Internuclear cyclisation. Part XXX. The photolysis of 2-iodo-2′-, -3′-, and -4′-methoxy-N-alkylbenzanilides in benzene

Abstract

The title reactions give the expected variety of products derived from the radicals formed by loss of iodine. The initial reactions of these radicals are identified as cyclisation to γ- and δ-lactam intermediates, together with a minor amount of 1,5-hydrogen transfer from the N-alkyl group. The δ-lactam intermediates are oxidised to N-alkyl-phenanthridinones, and 1,5-hydrogen transfer results in dealkylation at the nitrogen atom. The γ-lactam intermediates react by several pathways. That from the 2′-methoxy-amide predominantly dimerises, whilst from the 3′-methoxy-amide a major product is a spirocyclohexenone γ-lactam, the result of demethylation at the oxygen atom (possibly catalysed by hydrogen iodide liberated during the reaction).

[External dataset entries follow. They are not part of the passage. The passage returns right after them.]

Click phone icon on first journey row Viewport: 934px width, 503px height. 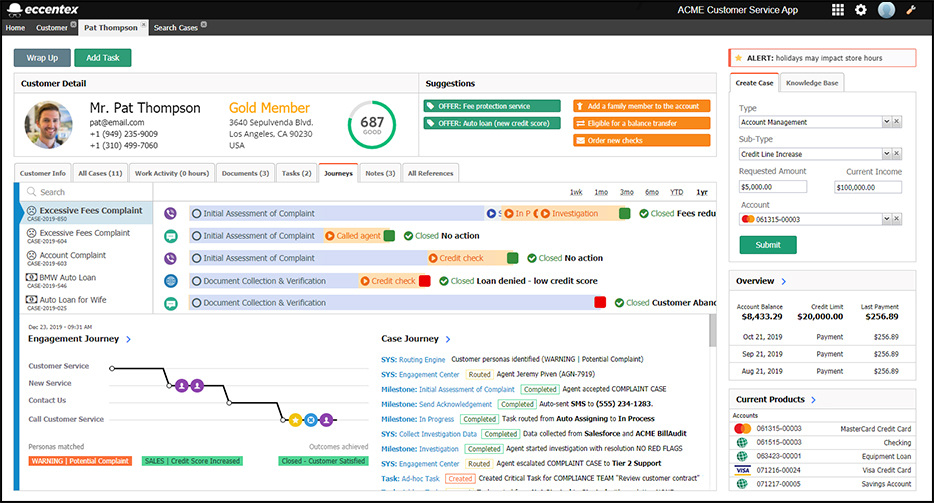171,213
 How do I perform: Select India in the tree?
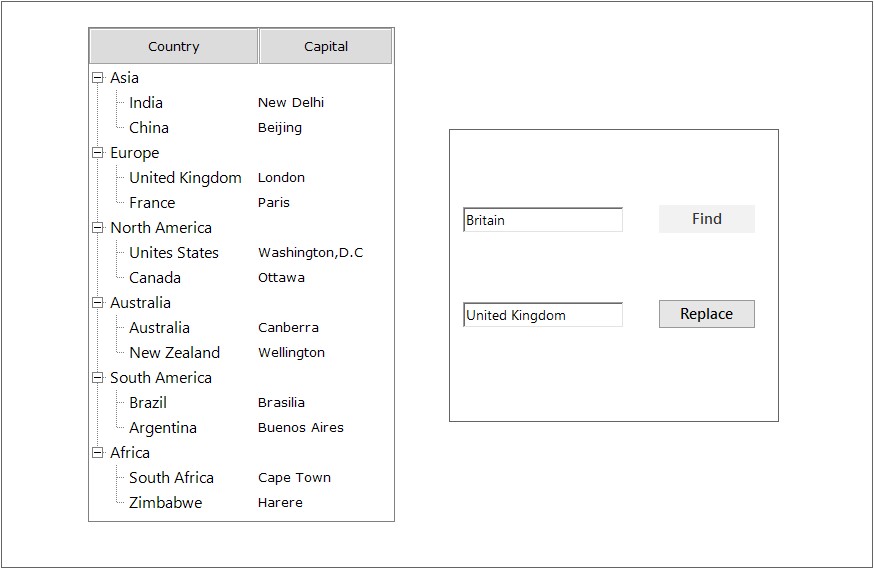[x=146, y=103]
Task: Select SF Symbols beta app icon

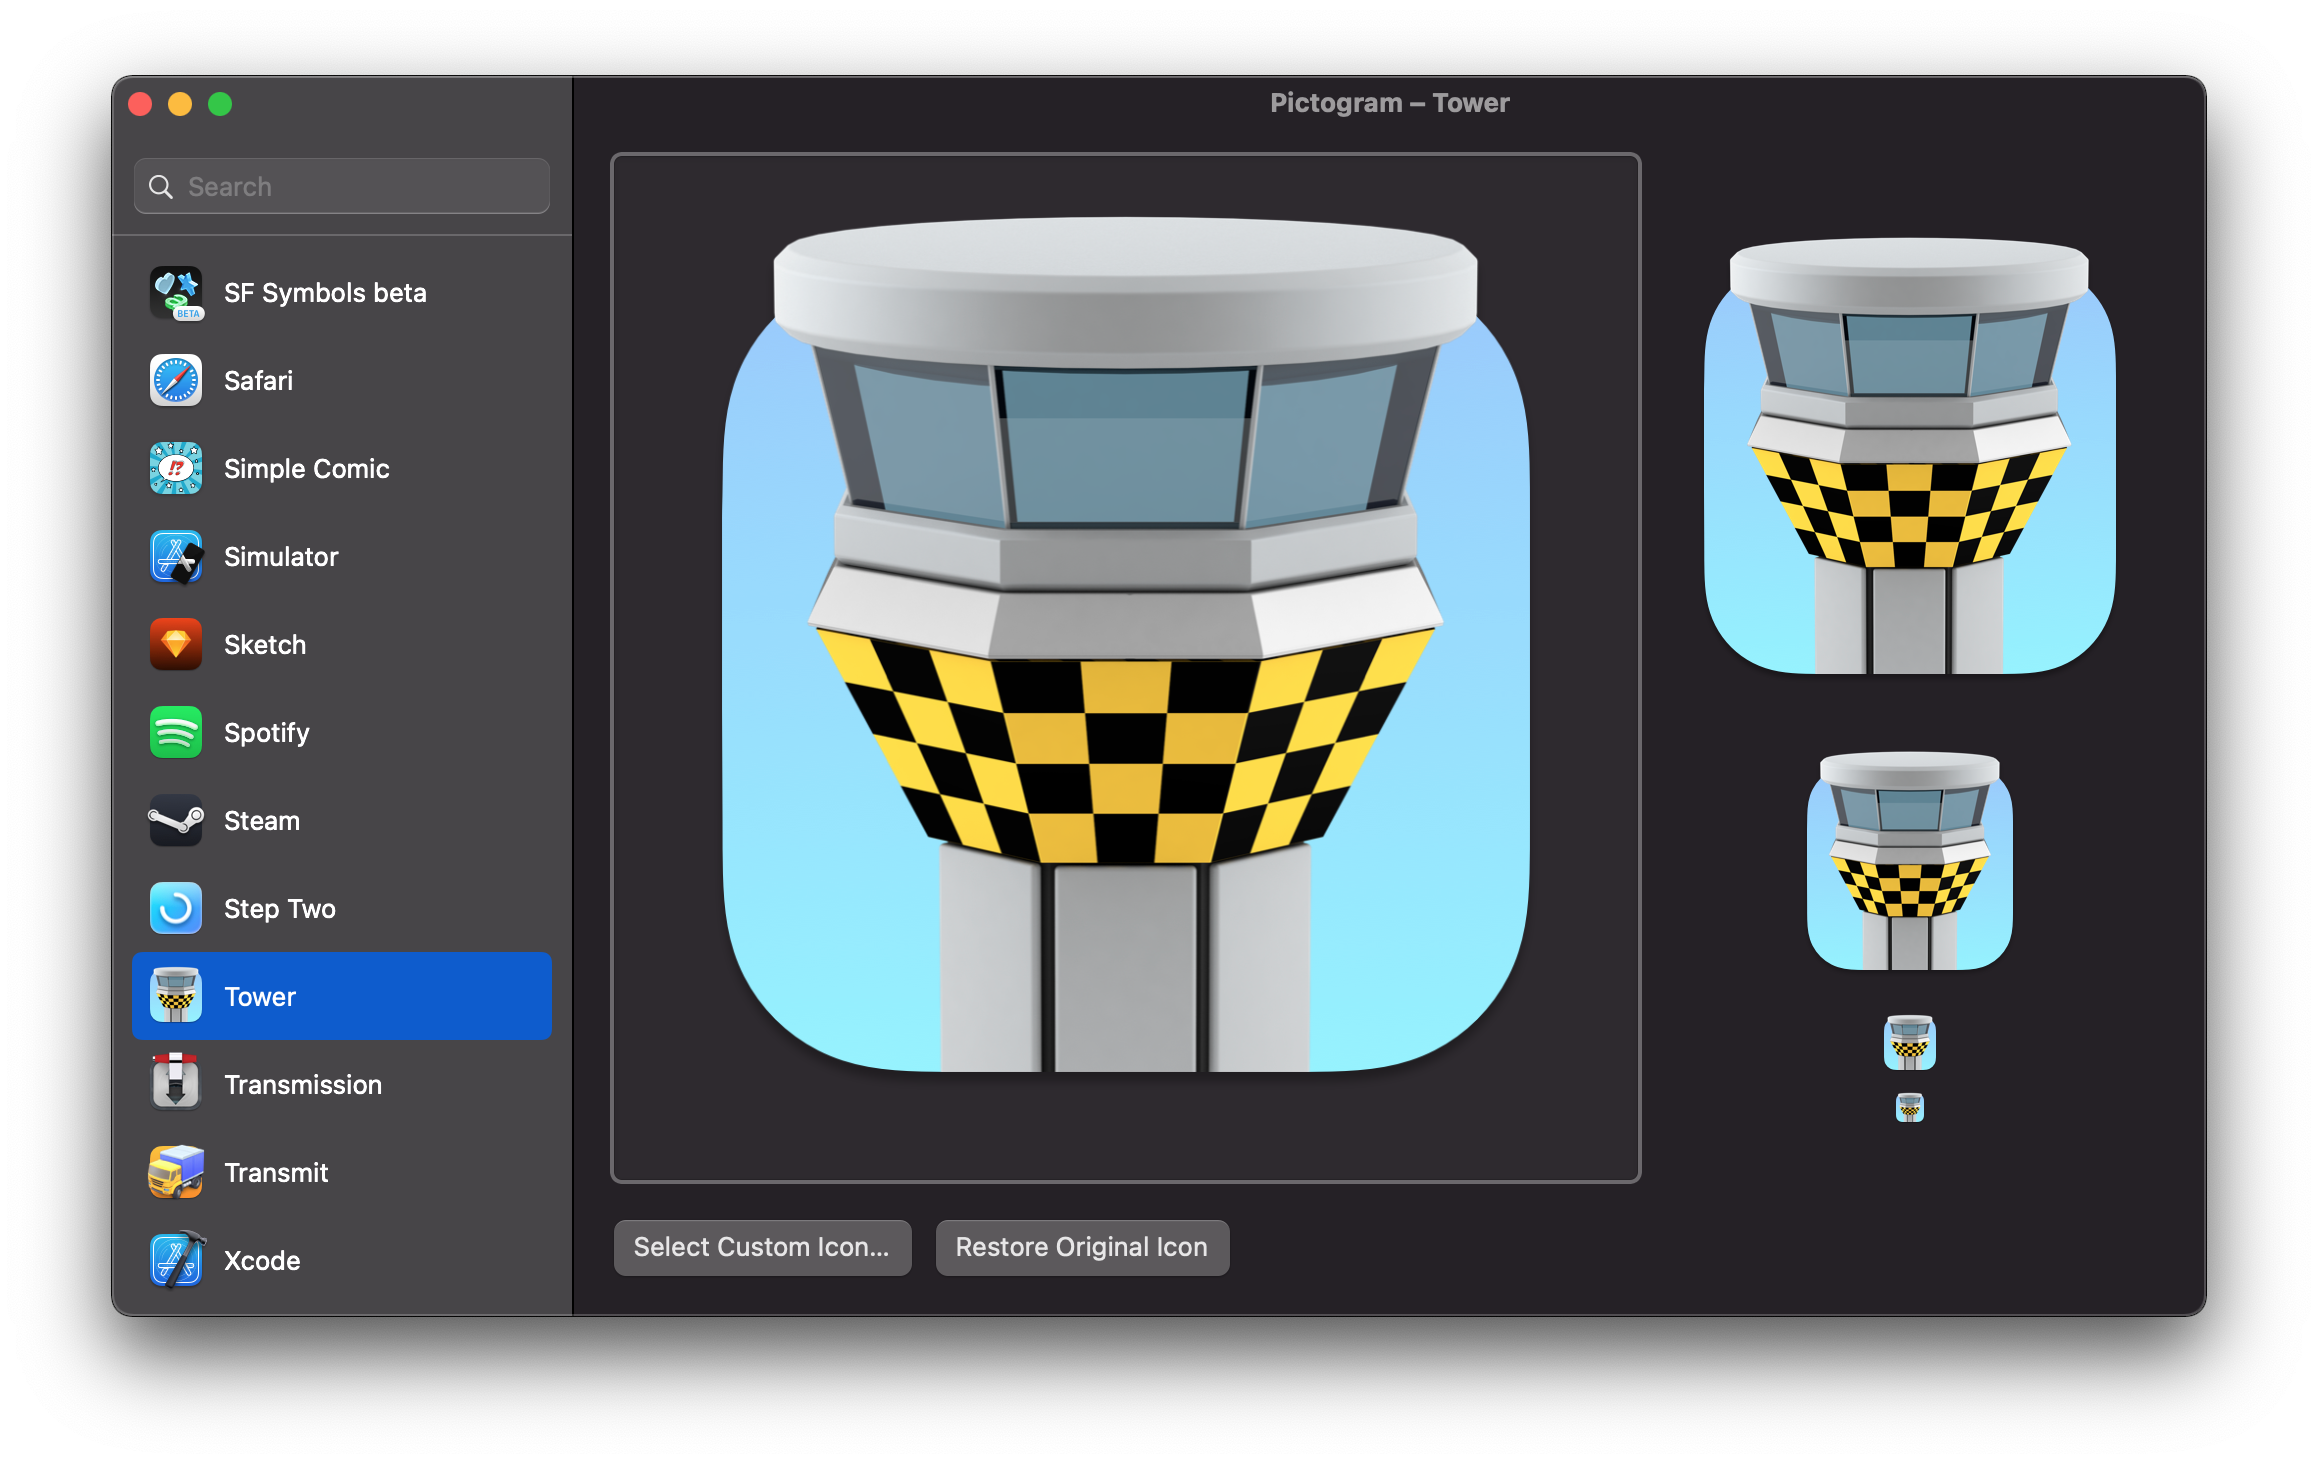Action: click(x=176, y=293)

The γ-lactam intermediate from the 4′-methoxy-amide also suffers demethylation at the oxygen atom to give a spirocyclohexadienone γ-lactam; this is photoisomerised under the reaction conditions to the stereoisomeric cyclopentenones (23) and (24). Further products believed to be formed via this γ-lactam intermediate are 3-methoxy-N-methylphenanthridinone and 4′-methoxy-N-methylbiphenyl-2-carboxamide. The possibility is discussed that these two products may also arise by photoinduced rearrangement of a primary photoproduct.